1996 was a watershed year for the tobacco industry. Grady Carter, a former air-traffic controller who had smoked for 43 years and subsequently suffered from lung cancer, won the first-ever individual judgement against big tobacco.
On the day of the verdict, the share prices of the tobacco companies fell dramatically – some by over 10% that day – wiping billions of dollars from the value of the industry.
Yesterday (26 May), after multiple false starts over a decade, big oil suffered a significant and similar defeat. A Dutch court ruled that Royal Dutch Shell* must “limit…the aggregate annual volume of all CO2 emissions into the atmosphere (Scope 1, 2 and 3)…to such an extent that this volume will have reduced by at least net 45% at end 2030, relative to 2019 levels.”
Yet in contrast to the tobacco companies, Shell’s share price barely budged. Given the decision appears to have been something of a surprise, it is unlikely that the market was discounting a significant impact ahead of time. This suggests two potential alternative views: either that the market concluded the verdict will be successfully appealed (which may well be true), or that it will have little impact.
We are less sanguine, as reading the judgement throws up some remarkable statements that made us sit up and pay attention.
Supply and demand
The first is that the court accepts what up until now has been, in our opinion, a minority view in both academic literature and broader financial markets: the argument that one company reducing oil supply unilaterally will change the quantity of oil that is consumed globally.

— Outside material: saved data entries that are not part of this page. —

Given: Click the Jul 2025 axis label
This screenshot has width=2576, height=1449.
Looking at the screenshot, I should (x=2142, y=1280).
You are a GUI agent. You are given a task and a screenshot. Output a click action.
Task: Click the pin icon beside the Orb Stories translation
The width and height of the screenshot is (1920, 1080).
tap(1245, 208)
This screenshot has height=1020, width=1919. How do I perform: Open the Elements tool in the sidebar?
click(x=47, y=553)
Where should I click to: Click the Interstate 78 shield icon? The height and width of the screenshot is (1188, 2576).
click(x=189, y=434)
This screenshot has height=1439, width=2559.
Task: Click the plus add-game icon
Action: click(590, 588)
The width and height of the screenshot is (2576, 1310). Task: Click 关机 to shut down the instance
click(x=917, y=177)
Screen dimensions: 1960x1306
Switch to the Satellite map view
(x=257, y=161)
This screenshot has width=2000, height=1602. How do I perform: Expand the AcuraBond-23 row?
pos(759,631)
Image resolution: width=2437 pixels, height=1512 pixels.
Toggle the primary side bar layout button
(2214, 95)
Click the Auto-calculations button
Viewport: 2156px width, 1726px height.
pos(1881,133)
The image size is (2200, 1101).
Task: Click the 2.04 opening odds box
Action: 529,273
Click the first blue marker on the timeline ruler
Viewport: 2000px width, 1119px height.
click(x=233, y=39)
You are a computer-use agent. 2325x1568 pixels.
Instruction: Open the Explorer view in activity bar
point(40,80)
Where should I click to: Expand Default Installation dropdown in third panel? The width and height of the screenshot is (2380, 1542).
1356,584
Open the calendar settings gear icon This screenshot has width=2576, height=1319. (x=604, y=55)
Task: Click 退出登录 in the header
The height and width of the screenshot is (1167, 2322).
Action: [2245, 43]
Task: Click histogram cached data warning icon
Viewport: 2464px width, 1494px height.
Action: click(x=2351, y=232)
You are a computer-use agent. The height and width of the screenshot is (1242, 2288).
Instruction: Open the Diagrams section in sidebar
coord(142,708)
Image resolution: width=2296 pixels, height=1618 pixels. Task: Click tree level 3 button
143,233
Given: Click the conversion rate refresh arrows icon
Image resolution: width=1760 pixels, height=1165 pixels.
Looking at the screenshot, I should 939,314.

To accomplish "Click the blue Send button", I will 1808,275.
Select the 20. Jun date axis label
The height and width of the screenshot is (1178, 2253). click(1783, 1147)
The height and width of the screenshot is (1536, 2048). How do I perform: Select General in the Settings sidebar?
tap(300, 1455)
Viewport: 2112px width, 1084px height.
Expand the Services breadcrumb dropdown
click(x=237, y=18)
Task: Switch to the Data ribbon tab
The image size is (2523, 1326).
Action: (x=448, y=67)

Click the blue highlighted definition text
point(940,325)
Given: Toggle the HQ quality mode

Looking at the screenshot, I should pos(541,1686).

Historically it has been accepted (correctly, we think) that forcing one oil company to stop producing oil – without changing either the demand for oil or the broader policy environment – just creates space for another oil company to step into their place and produce it instead. The court disagreed. We think this is potentially a very significant development.
The second observation (made, we think, by implication) is that, according to this ruling, Shell can be held accountable for things it does outside the Netherlands in relation to the harm that consuming its products will cause in the future. Even more significantly, the judge appears to accept this, even though that harm can’t be directly attributed specifically to any given barrel that Shell itself produces.
As the number of cases about climate issues more than doubled between 2018 and 2020, both of these points, if accepted in other courts considering climate lawsuits against big oil around the world, may be very significant. So the market’s apparent view that the judgement is a ‘non-event’ and can be ignored does surprise us.
Paris and petroleum’s price
What about the impact on climate change itself? We aren’t convinced this is necessarily a helpful development. We believe it’s vital that the global oil industry aligns its production to the Paris goals. But that must be done in step with policy, changes to the demand side, and the rebuilding of the world’s energy system. Forcing one company to do so in the courts may (if it is effective at all) only result in higher prices and foregone profits.
The courts do not, to us, appear to be the optimal venue in which to fix the world’s climate crisis; pursuing climate policy this way risks imposing the cost of transitioning onto the shoulders of the world’s poorest through the blunt tool of pricing, rather than a just and equitable transition that spreads the cost amongst those who are most able to pay.
This reinforces the crucial role of the upcoming COP26 climate conference, and the urgency for governments to increase their climate ambitions. But “waiting” for policy change doesn’t get the oil industry off the hook. The industry must, in our view, respond to these increasing pressures – not just from courts, but from all corners of society. How they respond is something we will cover in a follow-up post.
*For illustrative purposes only. Reference to a particular security is on a historical basis and does not mean that the security is currently held or will be held within an LGIM portfolio. The above information does not constitute a recommendation to buy or sell any security.